La entrada al quirófano fue escalofriante. Una nurse colocó sobre mi pecho un rosario que yo traía de mi amiga María y eso me hizo decidir recibir mi embrioncito con una inmensa esperanza.
Por primera vez, tu padre y yo observamos nuestros huevos en la computadora de la bióloga. Por primera vez también, observamos en la computadora de la ginecóloga el lugar preciso de mi útero, dónde los ubicó.

Dos días antes del supuesto test fatídico, nos enteramos que estábamos embarazados. Era imposible. Pero cierto.
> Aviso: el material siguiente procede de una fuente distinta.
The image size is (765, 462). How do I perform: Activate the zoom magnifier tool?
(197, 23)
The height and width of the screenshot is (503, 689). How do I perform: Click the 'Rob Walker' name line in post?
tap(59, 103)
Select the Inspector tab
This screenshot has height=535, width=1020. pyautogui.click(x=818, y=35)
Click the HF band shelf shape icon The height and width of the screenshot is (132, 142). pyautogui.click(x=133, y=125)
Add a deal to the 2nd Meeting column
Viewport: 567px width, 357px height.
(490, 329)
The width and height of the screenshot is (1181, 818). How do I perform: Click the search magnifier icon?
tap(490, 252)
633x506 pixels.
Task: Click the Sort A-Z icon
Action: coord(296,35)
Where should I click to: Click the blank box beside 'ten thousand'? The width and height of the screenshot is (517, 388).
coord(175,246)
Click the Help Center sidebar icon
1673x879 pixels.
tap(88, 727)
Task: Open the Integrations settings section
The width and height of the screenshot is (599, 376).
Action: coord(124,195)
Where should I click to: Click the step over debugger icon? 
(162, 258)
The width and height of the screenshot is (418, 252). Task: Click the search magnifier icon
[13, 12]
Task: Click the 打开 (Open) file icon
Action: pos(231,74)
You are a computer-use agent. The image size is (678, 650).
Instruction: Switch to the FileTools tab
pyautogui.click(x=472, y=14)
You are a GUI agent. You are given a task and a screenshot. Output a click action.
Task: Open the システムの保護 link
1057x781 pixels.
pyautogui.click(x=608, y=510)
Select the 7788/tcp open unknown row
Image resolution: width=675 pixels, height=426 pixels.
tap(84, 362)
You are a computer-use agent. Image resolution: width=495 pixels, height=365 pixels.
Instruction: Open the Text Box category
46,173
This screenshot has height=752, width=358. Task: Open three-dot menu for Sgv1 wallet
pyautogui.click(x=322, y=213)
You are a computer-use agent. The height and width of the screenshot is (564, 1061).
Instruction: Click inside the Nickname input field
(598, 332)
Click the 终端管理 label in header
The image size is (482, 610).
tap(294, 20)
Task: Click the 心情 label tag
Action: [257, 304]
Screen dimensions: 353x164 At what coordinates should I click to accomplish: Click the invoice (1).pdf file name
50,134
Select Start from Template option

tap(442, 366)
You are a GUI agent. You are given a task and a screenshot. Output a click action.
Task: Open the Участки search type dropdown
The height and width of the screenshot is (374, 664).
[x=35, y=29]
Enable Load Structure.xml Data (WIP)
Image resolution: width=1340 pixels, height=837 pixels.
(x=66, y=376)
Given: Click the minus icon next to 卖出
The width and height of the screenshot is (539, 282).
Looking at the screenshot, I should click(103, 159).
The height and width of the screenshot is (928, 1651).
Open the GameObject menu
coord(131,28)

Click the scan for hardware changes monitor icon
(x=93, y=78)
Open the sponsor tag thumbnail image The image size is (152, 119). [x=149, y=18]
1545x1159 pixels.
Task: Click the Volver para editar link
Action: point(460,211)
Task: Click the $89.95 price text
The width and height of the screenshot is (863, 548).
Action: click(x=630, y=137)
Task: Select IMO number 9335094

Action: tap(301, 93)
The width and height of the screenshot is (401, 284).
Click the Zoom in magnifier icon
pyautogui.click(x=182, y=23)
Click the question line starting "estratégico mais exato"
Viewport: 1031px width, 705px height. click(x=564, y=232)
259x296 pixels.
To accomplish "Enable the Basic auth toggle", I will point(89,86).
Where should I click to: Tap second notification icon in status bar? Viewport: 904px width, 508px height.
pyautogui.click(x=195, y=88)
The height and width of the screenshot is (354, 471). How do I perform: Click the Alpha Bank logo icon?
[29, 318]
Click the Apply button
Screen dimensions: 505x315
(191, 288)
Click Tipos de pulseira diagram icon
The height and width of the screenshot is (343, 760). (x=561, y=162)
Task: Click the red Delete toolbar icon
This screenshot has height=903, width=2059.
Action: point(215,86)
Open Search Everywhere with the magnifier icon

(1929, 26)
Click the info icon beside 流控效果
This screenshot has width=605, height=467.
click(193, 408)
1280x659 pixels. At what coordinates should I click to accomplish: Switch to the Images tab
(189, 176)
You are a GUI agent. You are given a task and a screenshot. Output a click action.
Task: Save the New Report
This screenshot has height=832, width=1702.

No nos dejaron festejar hasta pasados los 15 días, hasta ver la ecografía: el momento más feliz de nuestras vidas. Un embrioncito bien colocado, de tamaño normal estaba creciendo dentro de mi vientre. Y una sorpresa: tu corazón latiendo a toda velocidad…

Dedicado a todas las madres que con tan solo planificar, lograron un embarazo. Para que a través de estas palabras, puedan comprender lo que se siente cuando no se puede tener hijos de forma natural. Para que acompañen con afecto y paciencia a sus pares, familiares o amigos que viven esta búsqueda con desconsuelo. Y finalmente, para que valoren, que lo que tienen en casa, es literalmente, un milagro.